Where Have All The Smorgasbords Gone? Buttermilk-Molasses Quick Bread

Where Have All The Smorgasbords Gone? Buttermilk-Molasses Quick Bread

What ever happened to those wonderful Swedish smorgasbord restaurants? 

They were having a moment when I was a younger cook. I remember the beautiful buffets of delicious delicacies. I still crave the savory breads.

So it was with great anticipation and a good bit of nostalgia that I took my first taste of this Buttermilk-Molasses Quick Bread from Dorie Greenspan’s Baking With Dorie cookbook. (Available at your local bookstore and on Amazon here.)  This particular recipe is a Greenspan adaptation of a recipe she enjoyed at the Ett Hem Guesthouse in Stockholm.

Perfect!

The bread was absolutely superb with caraway, anise and fennel spices all competing for my taste buds’ attention and only the barest hint of molasses-driven sweetness. 

You can enjoy using this bread to make a buffet of beautiful little open-faced sandwiches or serving it as a breakfast bread. 

For my petite sandwiches, I used butter or cream cheese as the spread on my bread.

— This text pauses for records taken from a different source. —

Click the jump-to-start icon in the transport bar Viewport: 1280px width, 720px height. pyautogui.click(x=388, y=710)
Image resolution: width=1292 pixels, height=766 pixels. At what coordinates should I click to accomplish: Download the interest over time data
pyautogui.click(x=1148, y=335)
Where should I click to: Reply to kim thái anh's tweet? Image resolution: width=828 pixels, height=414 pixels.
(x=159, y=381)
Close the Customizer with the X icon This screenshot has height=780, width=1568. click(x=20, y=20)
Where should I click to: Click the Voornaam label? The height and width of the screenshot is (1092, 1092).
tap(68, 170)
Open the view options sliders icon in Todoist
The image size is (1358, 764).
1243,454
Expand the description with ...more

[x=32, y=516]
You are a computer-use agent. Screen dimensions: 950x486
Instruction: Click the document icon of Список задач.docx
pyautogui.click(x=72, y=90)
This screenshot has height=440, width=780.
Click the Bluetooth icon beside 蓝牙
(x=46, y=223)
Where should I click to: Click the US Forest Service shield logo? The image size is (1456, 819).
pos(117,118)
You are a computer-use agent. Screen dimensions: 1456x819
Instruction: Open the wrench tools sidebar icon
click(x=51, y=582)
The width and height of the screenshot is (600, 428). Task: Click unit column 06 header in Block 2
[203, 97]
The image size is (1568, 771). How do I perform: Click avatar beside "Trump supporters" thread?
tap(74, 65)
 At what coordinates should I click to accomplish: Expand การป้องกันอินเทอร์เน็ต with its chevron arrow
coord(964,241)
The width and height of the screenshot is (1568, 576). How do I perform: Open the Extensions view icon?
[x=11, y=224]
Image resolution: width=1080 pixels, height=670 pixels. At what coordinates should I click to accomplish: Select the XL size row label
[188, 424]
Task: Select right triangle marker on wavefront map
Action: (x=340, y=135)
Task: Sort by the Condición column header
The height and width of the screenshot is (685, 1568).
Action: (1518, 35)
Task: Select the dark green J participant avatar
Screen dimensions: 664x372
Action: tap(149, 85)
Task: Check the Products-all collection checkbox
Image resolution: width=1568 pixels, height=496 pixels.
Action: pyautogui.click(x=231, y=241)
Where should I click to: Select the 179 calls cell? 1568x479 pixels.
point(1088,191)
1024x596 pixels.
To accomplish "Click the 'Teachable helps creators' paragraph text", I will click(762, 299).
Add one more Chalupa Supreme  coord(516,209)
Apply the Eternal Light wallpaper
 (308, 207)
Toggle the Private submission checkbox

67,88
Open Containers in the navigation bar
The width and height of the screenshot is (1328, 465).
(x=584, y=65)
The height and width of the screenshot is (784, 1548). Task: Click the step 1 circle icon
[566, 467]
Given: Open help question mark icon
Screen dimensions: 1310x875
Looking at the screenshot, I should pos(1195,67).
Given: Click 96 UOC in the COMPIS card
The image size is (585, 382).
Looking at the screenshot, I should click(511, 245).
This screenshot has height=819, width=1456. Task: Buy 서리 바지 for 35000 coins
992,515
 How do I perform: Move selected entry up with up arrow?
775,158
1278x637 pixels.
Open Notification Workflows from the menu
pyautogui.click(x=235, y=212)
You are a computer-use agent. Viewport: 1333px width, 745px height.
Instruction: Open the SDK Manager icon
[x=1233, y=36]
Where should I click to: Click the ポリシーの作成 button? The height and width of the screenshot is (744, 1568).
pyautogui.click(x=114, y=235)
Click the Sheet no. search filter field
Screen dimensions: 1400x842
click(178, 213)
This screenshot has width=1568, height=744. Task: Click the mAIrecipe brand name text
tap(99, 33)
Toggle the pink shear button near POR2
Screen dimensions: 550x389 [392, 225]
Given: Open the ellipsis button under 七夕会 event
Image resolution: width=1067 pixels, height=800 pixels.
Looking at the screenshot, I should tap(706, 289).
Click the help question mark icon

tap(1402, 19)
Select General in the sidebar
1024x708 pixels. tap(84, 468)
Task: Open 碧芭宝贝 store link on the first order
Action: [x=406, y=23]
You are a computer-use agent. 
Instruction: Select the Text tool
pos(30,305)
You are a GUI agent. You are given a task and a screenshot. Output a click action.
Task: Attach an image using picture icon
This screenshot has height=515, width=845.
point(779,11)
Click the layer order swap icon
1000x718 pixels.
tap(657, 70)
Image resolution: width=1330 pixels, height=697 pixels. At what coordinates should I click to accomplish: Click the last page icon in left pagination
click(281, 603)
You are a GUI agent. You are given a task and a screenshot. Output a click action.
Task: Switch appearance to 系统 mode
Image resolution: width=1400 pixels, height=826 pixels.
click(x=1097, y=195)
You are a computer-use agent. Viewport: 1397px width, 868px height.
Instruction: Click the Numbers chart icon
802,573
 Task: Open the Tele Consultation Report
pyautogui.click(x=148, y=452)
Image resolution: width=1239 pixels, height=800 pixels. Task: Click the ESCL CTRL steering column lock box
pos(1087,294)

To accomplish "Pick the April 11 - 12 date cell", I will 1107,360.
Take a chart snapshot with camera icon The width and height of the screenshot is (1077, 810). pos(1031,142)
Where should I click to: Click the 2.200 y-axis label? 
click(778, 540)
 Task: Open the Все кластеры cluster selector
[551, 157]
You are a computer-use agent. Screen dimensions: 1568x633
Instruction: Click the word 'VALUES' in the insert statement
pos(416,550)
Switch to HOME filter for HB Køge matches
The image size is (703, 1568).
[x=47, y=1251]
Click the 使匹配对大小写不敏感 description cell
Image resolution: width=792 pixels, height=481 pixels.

As you can see from the photograph, I decorated the sandwiches with everything from marmalade to strawberries to thin slices of avocado dusted with cayenne pepper.  Use whatever catches your fancy. Food scientists have long told us that we “eat with our eyes.” These beautiful little sandwiches certainly bear that out. No wonder that Swedish smorgasbords are hours-long affairs!

Valsmakande (tasty!), as the Swedes would say. 

Buttermilk-Molasses Quick Bread

June 28, 2022
Ingredients
  • 1 1/4 C. all-purpose flour
  • 3/4 C. rye flour
  • 1/2 C. whole wheat flour
  • 1/4 C. wheat bran
  • 2 T. wheat germ
  • 2 1/4 t. baking soda
  • 1 t. fine sea salt
  • 2 t. ground anise
  • 1 1/2 t. ground caraway
  • 1 1/2 t. ground fennel
  • 2 1/3 C. buttermilk (well-shaken)
  • 1/2 C. unsulfured molasses
Directions
  • Step 1 Preheat oven to 300 degrees F.
  • Step 2 Butter a 9-inch loaf pan.
  • Step 3 Whisk all of the dry ingredients together in a large bowl. Set aside.
  • Step 4 Mix buttermilk and molasses. (I used dry buttermilk powder and reconstituted it with water in a large jar. Once the buttermilk was shaken and dissolved, I added the molasses on the jar and gave it a good shake.)
  • Step 5 Pour the buttermilk/molasses mixture into the dry ingredients. Stir the mixture until the dry ingredients are totally moistened. Scrape the batter into your prepared loaf pan. Give the loaf pan a good tap on your counter to settle the batter into the pan.
  • Step 6 Bake at 300 degrees F. for 65 minutes. Your bread is done when a skewer inserted into the middle of the bread comes out clean. (Cook’s Note: I did tent my loaf with foil for about the last 20 minutes because the top of the loaf was getting too brown.) When the bread is baked, remove it from the oven and use a knife to loosen the sides of the bread from the pan. Turn the bread out of the pan and then invert again. Cool to room temperature before serving. This bread improves overnight. Wrap in foil to store the bread overnight.